WHAT YOU ARE ASKED TO DO >> Render the lines below as a Markdown table with the columns Row and Line, numbering each row and omitting blank lines. Leave the pictures out of the answer.

SUPPLIED RECORDS >>
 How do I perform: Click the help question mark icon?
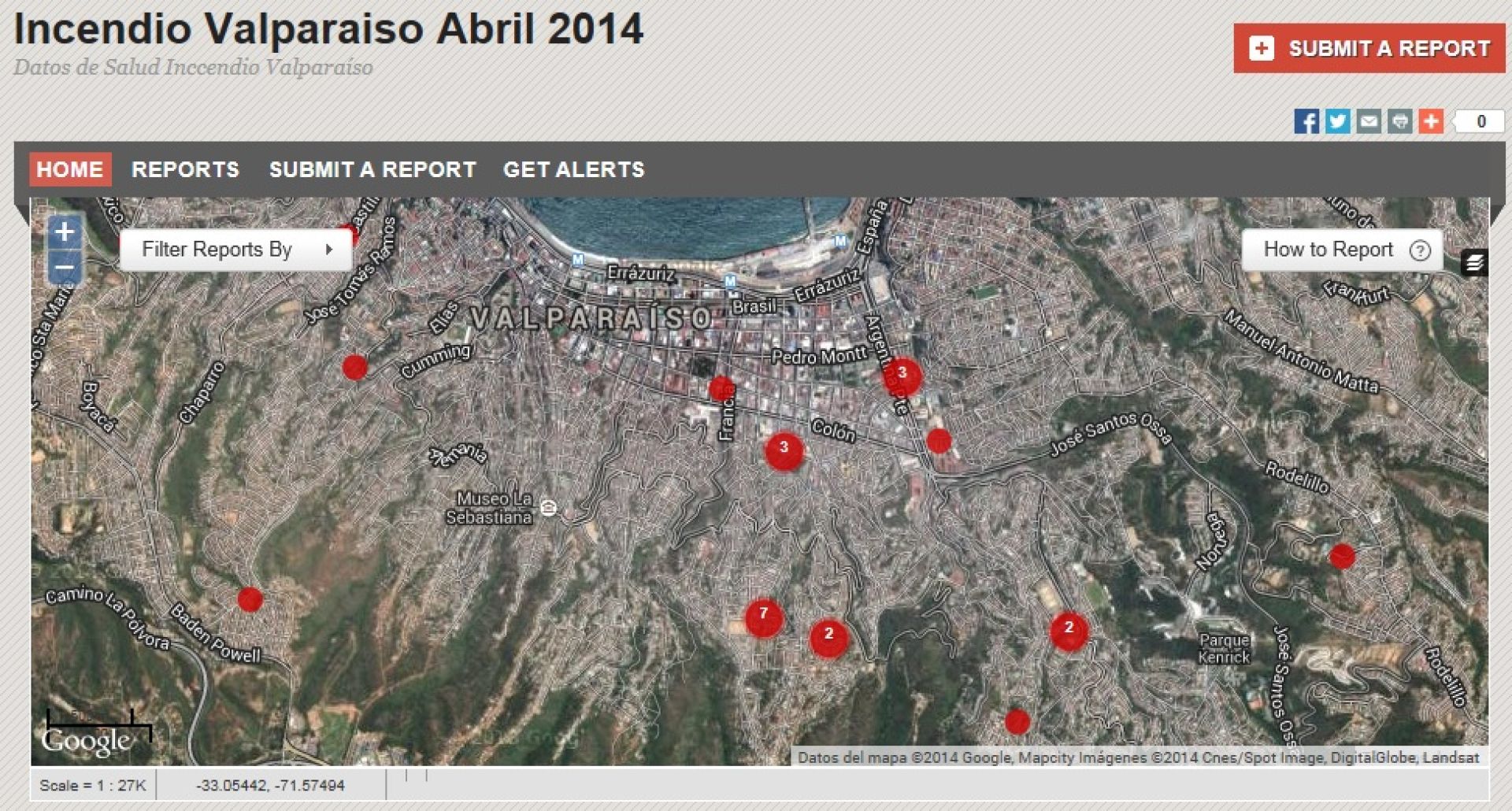pos(1420,250)
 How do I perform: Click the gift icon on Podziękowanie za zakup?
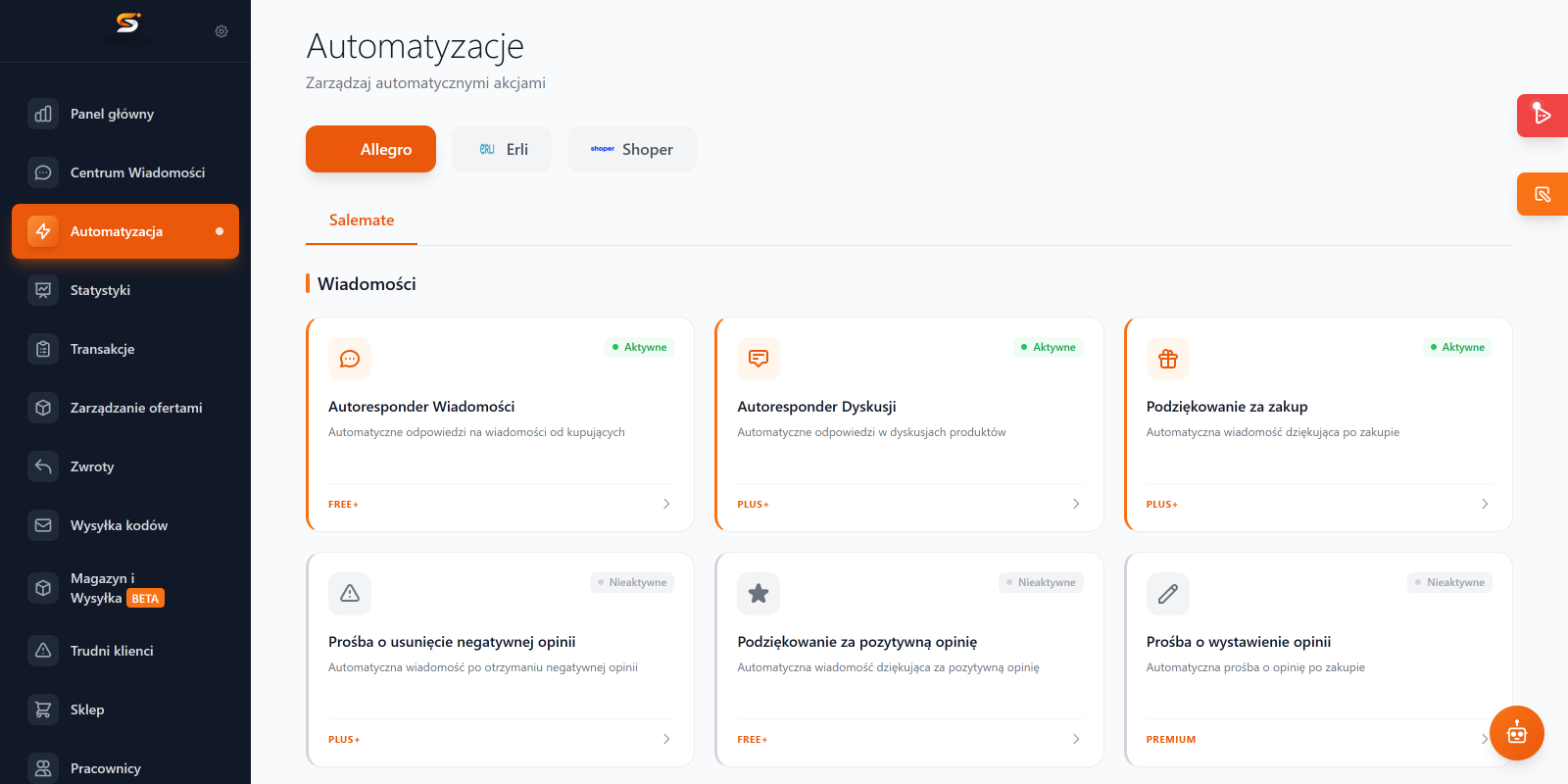pyautogui.click(x=1168, y=359)
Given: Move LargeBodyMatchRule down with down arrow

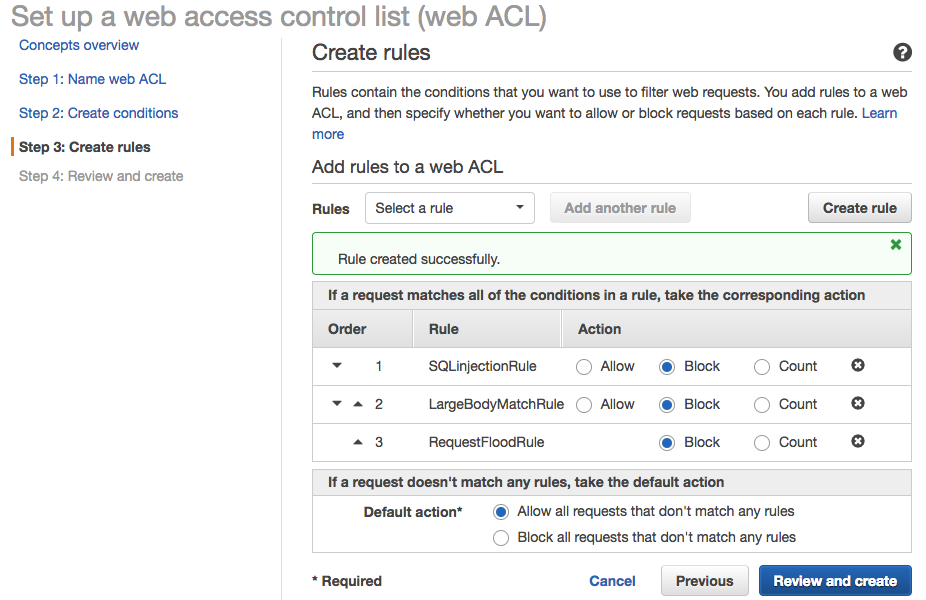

ANSWER FOR THE TASK >>
| Row | Line |
|---|---|
| 1 |  How do I perform: Click the help question mark icon? |
| 2 | pos(1420,250) |
| 3 |  How do I perform: Click the gift icon on Podziękowanie za zakup? |
| 4 | pyautogui.click(x=1168, y=359) |
| 5 | Given: Move LargeBodyMatchRule down with down arrow |